Nagano le marathonien remporte encore son pari
Mots clés : Musique, Kent Nagano, concert, Musique, Culture, Montréal

Photo: Jacques Grenier
Et sur cette grande place, toutes générations confondues, les quelque 4000 spectateurs ont semblé apprécier, gratifiant les jeunes talents en devenir et leur chef d’orchestre d’un soir d’applaudissements nourris à la fin de l’œuvre.
Une fois la foule saluée, le maestro, tout sourire, quittait promptement les lieux, rejoignant les musiciens de l’Orchestre symphonique de Montréal (OSM) sur la scène de la salle Wilfrid-Pelletier. En deux temps, trois mouvements, on entamait les premières mesures de Ainsi parlait Zarathoustra, de Richard Strauss, dont les puissants accords d’ouverture sont bien connus en raison de leur diffusion dans le film 2001, l’odyssée de l’espace. Rapidement, les 3000 spectateurs de la salle étaient eux aussi sous le charme, acoustique exemplaire en prime.
À peine 35 minutes plus tard, le maestro reprenait le chemin de l’esplanade de la Place des Arts, désormais tout de blanc vêtu, dirigeant les étudiants dans l’Adagio pour cordes, de Samuel Barber. Le morceau terminé, direction Wilfrid-Pelletier.
Tandis que les spectateurs rassemblés à l’extérieur pouvaient suivre la suite des choses sur les écrans géants disposés sur les différents immeubles du secteur, les jeunes musiciens avaient droit à un chef virtuel. Ils pouvaient en effet suivre les indications de Kent Nagano grâce à une sorte d’hologramme projeté en lieu et place du maestro, copie conforme de ce qui se déroulait à l’intérieur. Les deux orchestres ont ainsi pu interpréter simultanément l’Adagio et fugue de Mozart.
La contralto Marie-Nicole Lemieux est ensuite montée sur scène pour gratifier la foule de certains airs de Mozart et d’un poème symphonique de Richard Strauss, Till l’Espiègle. Dehors, sa voix résonnait. Bien haut, dans ce ciel sans nuage, on apercevait même quelques étoiles. Les spectateurs demeuraient silencieux, attentifs, malgré le temps plutôt frisquet.
Un public conquis
Tout indique que l’initiative a fait encore une fois la joie des mélomanes accomplis ou en devenir. «C’est sincèrement génial de pouvoir entendre de la musique qu’on croit bien souvent inaccessible», a ainsi lancé Éric Tremblay, la vingtaine, qui avoue n’avoir jamais assisté, en salle, à un concert de l’OSM. Un son de cloche qui se répétait d’une personne rencontrée à l’autre hier soir, une fois la dernière note envolée.

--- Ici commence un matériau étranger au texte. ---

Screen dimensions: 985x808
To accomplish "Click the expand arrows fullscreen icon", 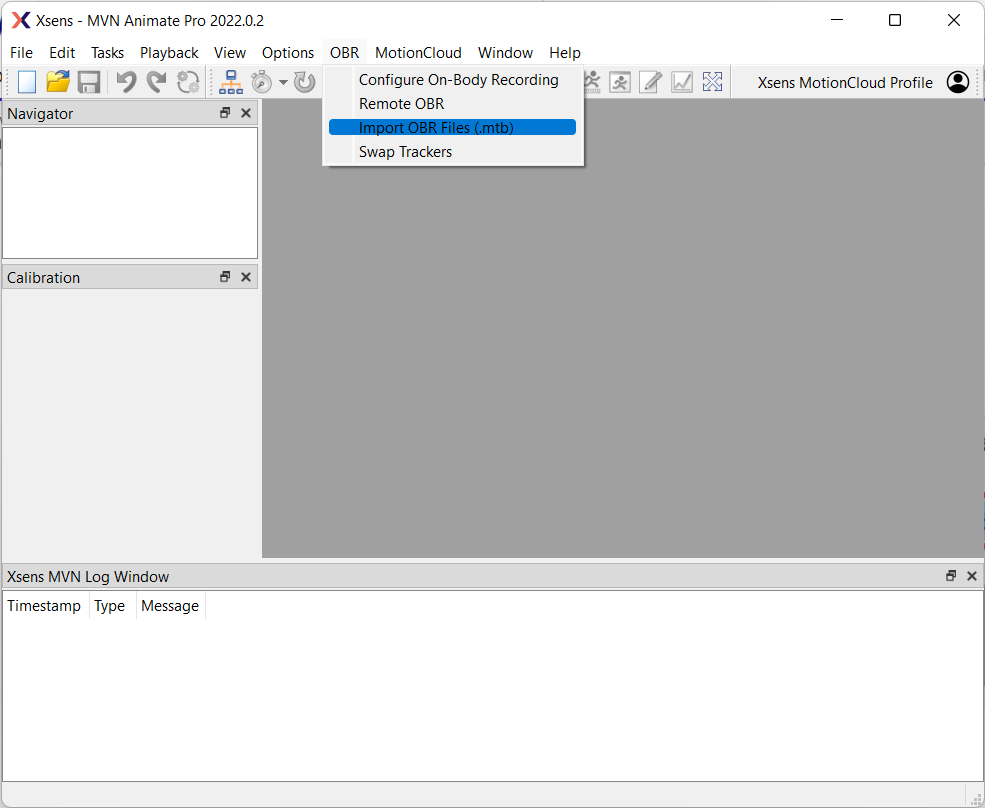I will [x=712, y=82].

Ce fut notamment le cas de Mélanie Larocque, qui est venue de la rive sud de Montréal pour assister à une performance «franchement agréable», et ce, même si elle aurait aimé voir davantage Kent Nagano à l’œuvre.
Rencontré lui aussi sur place, le député péquiste Daniel Turp s’est dit enthousiasmé par une telle initiative. «Ça amène la musique vers les gens et ils savent l’apprécier, même s’ils ne connaissent pas nécessairement toutes les pièces», a-t-il d’abord expliqué. «On pourrait peut-être aussi clôturer la saison de l’OSM de cette façon, a-t-il lancé. On pourrait même faire le même genre d’événement avec l’Orchestre symphonique de Québec, pourquoi pas.»

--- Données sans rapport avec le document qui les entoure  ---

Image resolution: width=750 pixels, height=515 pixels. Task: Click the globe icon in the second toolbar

Il dit d’ailleurs souhaiter qu’une véritable tradition s’installe, puisqu’il s’agit selon lui d’une façon simple d’amener davantage de jeunes à s’intéresser à la musique classique. Déjà l’an dernier, on avait donné le coup d’envoi de la 73e saison en invitant les mélomanes accomplis ou en devenir à venir assister à la retransmission en direct du spectacle d’ouverture de l’Orchestre symphonique de Montréal sur cette même esplanade de la Place des Arts. Quelque 8000 curieux en étaient repartis ravis, après avoir eu droit à la célébrissime Symphonie nº 9 de Beethoven en guise de plat de résistance.

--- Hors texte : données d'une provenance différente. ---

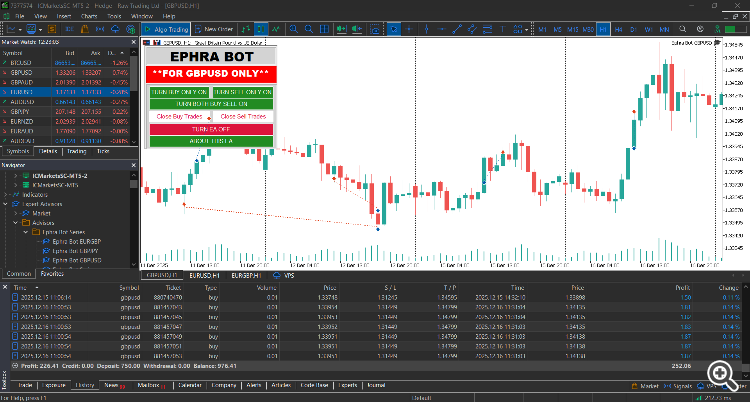The image size is (750, 402).
Task: Toggle TURN BUY ONLY ON in Ephra Bot
Action: pos(179,92)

«Le stéréotype qui dit qu’il faut avoir une certaine éducation, ou appartenir à une certaine frange de la société pour “comprendre” cette musique est complètement faux, expliquait récemment Kent Nagano à l’hebdomadaire Voir. C’est pourquoi nous devons faire des efforts afin de démontrer que la porte est grande ouverte et que tout le monde est invité.» Pari tenu, maestro.